First my - I admit - a little exotic network configuration:

  • Switch-GBit-Eth-Port (tagged VLAN 1 + 99) <=> Win10 with Realtek NIC
  • With Realtek Diagnostic Tool I have installed 2 separate VLAN NICs in Win10. One for VLAN1, one for VLAN99. So everything that uses one of the two NICs gets the corresponding VLAN-ID
  • OPNsense runs in a VM (VMWare) with two virtual NICs. VIRT1 is bridged to NIC-VLAN1. VIRT2 to NIC-VLAN99
  • In OPNsense VIRT1/VLAN1 is LAN. VIRT2/VLAN99 is WAN.

So far so good and everything worked perfectly... at the first glance at least.

From a LAN PC I was able to:

  • Resolve DNS names
  • Ping (ICMP) into the internet via IP or dns name

But no internet page (browser) was working. Even the one I was able to ping successfully.

Once I've changed in Interfaces->WAN MTU=1500 and MSS=1456 everything worked perfectly.

So I somehow have to manually accommodate the 4 bytes of VLAN tagging. Just changing the MTU to a smaller number (even 1000) didn't help.

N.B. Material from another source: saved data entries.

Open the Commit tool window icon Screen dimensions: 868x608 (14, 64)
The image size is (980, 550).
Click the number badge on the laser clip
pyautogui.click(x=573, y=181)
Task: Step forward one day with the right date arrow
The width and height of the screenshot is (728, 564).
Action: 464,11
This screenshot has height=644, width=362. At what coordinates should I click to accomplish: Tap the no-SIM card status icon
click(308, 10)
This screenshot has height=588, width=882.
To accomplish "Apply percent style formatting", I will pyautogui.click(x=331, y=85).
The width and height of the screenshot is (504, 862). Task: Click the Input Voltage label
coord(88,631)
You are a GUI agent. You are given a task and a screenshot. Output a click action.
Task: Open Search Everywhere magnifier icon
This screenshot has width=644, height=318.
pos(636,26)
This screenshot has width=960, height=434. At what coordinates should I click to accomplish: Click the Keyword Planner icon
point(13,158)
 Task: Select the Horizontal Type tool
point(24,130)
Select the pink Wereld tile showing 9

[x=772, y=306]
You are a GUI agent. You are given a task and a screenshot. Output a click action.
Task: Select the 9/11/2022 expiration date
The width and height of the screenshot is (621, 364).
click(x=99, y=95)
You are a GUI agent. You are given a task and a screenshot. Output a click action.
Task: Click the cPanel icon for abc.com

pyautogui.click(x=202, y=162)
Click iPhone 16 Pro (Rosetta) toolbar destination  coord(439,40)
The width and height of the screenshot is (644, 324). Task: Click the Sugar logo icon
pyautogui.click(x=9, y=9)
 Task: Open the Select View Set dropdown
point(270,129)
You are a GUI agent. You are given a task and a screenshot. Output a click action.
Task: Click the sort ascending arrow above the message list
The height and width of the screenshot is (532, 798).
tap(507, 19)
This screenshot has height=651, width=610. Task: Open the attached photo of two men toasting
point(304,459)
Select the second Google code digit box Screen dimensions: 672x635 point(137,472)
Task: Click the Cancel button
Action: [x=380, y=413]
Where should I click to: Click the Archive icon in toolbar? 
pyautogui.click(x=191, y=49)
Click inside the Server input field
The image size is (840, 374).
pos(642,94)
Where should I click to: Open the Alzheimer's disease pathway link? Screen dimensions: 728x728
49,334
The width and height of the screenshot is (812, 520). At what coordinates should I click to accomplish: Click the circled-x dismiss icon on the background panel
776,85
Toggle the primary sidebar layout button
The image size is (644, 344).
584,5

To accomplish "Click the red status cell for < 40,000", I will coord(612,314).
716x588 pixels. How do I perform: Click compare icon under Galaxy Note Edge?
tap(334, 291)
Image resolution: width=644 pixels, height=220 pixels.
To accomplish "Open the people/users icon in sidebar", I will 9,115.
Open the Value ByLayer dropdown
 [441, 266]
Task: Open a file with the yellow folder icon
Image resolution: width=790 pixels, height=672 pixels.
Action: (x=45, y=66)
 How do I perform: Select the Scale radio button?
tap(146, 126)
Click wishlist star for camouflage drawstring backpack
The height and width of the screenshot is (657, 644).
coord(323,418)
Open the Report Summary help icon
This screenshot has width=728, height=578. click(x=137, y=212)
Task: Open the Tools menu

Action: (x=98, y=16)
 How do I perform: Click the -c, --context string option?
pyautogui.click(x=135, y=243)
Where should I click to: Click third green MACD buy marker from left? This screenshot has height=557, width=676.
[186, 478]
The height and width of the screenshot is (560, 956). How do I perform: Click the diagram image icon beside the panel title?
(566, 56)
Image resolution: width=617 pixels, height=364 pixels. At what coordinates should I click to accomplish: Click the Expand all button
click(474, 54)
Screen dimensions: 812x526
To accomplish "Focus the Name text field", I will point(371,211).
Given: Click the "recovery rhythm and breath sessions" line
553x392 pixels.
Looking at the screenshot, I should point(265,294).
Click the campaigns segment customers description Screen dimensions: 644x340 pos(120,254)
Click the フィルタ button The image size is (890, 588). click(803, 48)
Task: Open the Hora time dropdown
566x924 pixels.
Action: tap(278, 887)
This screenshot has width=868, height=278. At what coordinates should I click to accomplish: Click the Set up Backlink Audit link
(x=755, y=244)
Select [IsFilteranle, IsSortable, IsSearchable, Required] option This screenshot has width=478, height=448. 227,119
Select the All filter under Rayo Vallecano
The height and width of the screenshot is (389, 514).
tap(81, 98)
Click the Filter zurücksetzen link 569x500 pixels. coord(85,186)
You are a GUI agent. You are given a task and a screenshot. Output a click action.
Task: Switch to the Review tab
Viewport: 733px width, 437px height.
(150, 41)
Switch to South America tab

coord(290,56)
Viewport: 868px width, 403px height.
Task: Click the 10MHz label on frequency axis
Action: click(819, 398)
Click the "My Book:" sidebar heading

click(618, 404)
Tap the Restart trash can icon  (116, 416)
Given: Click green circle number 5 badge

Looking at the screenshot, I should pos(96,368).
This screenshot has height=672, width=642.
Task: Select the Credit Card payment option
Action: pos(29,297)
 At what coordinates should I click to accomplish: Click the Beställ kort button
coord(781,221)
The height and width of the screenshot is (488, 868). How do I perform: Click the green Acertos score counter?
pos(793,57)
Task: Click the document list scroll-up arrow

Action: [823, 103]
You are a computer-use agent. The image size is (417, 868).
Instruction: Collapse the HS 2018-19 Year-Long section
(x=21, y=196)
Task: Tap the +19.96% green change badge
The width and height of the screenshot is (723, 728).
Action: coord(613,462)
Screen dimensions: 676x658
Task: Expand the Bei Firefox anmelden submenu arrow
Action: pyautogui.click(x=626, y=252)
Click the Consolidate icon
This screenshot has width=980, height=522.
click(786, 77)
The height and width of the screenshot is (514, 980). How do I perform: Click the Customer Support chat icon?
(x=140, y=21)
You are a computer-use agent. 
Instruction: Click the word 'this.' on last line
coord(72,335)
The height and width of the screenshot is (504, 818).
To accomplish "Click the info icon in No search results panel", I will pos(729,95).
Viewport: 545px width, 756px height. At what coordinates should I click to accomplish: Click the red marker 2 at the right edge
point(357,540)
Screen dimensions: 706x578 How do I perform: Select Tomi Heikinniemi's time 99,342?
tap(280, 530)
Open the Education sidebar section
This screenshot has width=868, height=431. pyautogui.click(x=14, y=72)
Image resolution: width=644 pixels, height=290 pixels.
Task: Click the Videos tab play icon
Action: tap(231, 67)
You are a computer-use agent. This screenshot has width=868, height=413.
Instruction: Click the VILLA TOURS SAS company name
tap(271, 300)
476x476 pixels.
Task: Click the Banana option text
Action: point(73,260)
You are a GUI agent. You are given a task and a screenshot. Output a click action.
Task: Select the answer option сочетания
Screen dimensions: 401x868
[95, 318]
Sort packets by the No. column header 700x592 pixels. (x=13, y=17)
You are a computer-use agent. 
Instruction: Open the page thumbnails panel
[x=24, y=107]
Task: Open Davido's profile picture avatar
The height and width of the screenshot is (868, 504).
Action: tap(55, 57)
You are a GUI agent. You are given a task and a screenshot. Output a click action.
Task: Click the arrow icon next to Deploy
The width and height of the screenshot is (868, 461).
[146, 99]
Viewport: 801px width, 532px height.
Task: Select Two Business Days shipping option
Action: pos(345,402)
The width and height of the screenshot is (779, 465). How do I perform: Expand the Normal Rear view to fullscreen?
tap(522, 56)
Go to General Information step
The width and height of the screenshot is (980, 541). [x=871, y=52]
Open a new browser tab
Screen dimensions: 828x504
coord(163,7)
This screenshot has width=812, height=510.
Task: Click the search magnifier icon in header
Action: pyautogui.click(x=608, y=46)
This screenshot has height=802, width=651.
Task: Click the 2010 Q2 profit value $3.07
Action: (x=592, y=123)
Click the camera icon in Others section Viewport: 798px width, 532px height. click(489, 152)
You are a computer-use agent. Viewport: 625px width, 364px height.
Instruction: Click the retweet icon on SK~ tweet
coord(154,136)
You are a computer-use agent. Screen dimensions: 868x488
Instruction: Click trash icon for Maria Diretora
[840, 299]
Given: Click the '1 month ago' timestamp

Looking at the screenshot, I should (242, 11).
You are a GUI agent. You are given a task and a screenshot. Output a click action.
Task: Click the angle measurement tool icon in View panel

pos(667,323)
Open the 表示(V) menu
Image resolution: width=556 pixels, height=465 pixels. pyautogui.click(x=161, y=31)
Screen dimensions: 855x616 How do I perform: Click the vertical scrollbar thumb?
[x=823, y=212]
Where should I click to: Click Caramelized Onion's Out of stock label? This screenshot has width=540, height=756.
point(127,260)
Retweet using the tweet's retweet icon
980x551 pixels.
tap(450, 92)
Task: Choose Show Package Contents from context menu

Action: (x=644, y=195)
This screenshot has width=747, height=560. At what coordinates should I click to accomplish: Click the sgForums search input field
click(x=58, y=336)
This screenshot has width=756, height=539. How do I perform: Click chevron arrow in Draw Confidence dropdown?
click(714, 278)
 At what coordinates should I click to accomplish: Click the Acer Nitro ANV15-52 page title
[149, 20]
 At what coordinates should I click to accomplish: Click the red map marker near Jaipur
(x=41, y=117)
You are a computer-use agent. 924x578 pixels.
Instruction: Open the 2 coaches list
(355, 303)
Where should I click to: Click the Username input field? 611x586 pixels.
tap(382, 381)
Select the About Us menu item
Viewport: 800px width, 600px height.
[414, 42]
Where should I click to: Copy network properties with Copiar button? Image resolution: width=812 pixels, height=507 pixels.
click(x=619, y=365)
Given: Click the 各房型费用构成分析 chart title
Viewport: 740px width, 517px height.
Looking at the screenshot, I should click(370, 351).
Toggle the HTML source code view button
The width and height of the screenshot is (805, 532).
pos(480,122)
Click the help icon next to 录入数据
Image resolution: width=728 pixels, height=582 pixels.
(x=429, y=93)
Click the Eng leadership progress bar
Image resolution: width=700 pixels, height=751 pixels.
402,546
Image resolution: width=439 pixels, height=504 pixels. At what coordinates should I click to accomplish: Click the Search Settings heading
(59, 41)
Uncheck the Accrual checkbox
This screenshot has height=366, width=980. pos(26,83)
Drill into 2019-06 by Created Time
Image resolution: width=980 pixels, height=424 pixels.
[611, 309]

Now for someone who knows really much about this things I'm happy to learn and also have the following questions:

  • Why do I have to do this only on the WAN interface and not on LAN?
  • Why am I still able to browse to the OPNsense website from a LAN PC if the issue seems to be somewhere between the OPNsense and the switch port?
  • Or in other words: Why does this issue only occur on internet TCP traffic and not local TCP traffic?